Treatment of Cystitis
For uncomplicated cystitis in women, nitrofurantoin monohydrate/macrocrystals (100 mg twice daily for 5 days) is the recommended first-line treatment due to its high efficacy and low resistance rates. 1
First-Line Treatment Options
Nitrofurantoin monohydrate/macrocrystals
Trimethoprim-sulfamethoxazole (TMP-SMX)
Fosfomycin trometamol
- Dosage: 3 g single dose
- Note: May have inferior efficacy compared to standard short-course regimens 2
Alternative Treatment Options
When first-line agents cannot be used, consider:
Fluoroquinolones (e.g., ciprofloxacin)
β-Lactam agents
Diagnostic Considerations
- Urinalysis (dipstick test) to check for indicators of infection
- Urine culture is not routinely needed for uncomplicated cystitis but should be obtained in:
- Suspected pyelonephritis
- Symptoms that don't resolve or recur within 4 weeks after treatment
- Women with atypical symptoms
- Pregnant women 1
Monitoring and Follow-up
- No routine post-treatment urinalysis or cultures needed if symptoms resolve 1
- If symptoms don't improve within 72 hours, reevaluate with urine culture 1
Special Populations
Pregnant Women
- Screen for and treat asymptomatic bacteriuria
- Consider single-dose fosfomycin or standard short-course treatment 1
Postmenopausal Women
- May benefit from vaginal estrogen replacement
- Consider continuous antimicrobial prophylaxis when non-antimicrobial measures have been unsuccessful 1
Patients with Renal Impairment
- Nitrofurantoin is contraindicated in patients with creatinine clearance <30 mL/min 1
- Fluoroquinolones should be used with caution in patients with GFR <50 mL/min 1
- Extended treatment duration (7-14 days) may be needed 1
Common Pitfalls to Avoid
- Using fluoroquinolones as first-line therapy despite recommendations to reserve them for more serious infections
- Prescribing TMP-SMX in areas with high resistance rates (>20%)

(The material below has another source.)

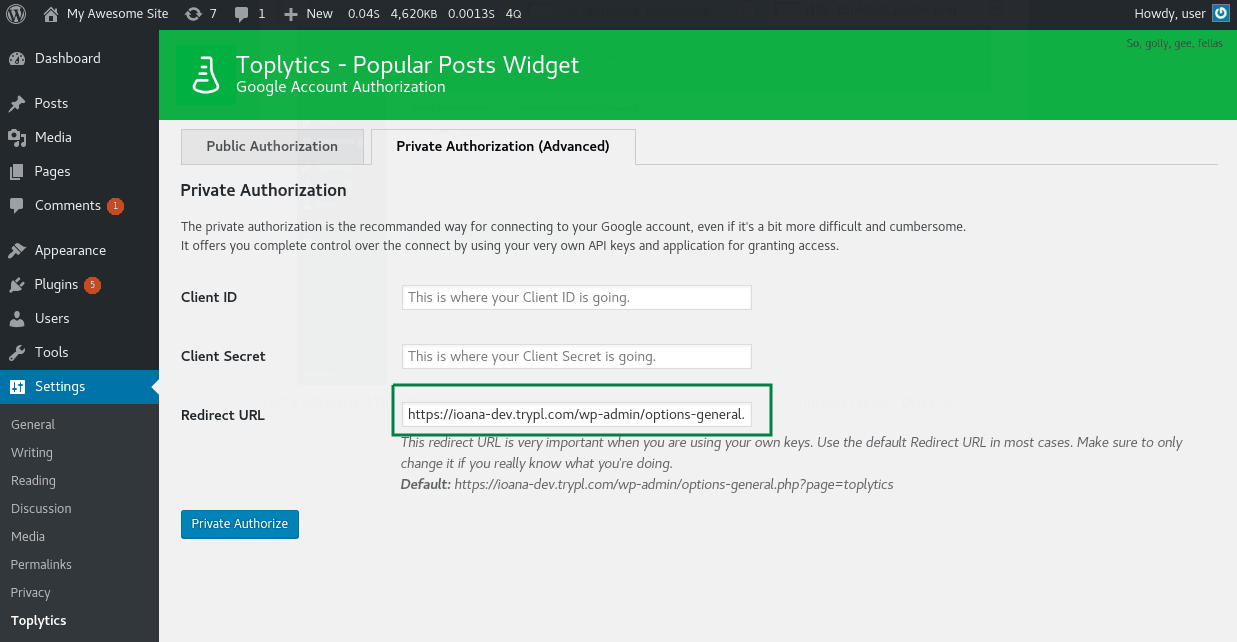
Task: Click the WordPress logo icon
Action: [16, 14]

- Not adjusting therapy for patients with renal impairment
- Treating asymptomatic bacteriuria (except in pregnant women)
- Performing routine post-treatment cultures in patients whose symptoms have resolved
The treatment of cystitis should be guided by local resistance patterns, patient-specific factors, and antimicrobial stewardship principles to ensure optimal outcomes while minimizing adverse effects and antimicrobial resistance.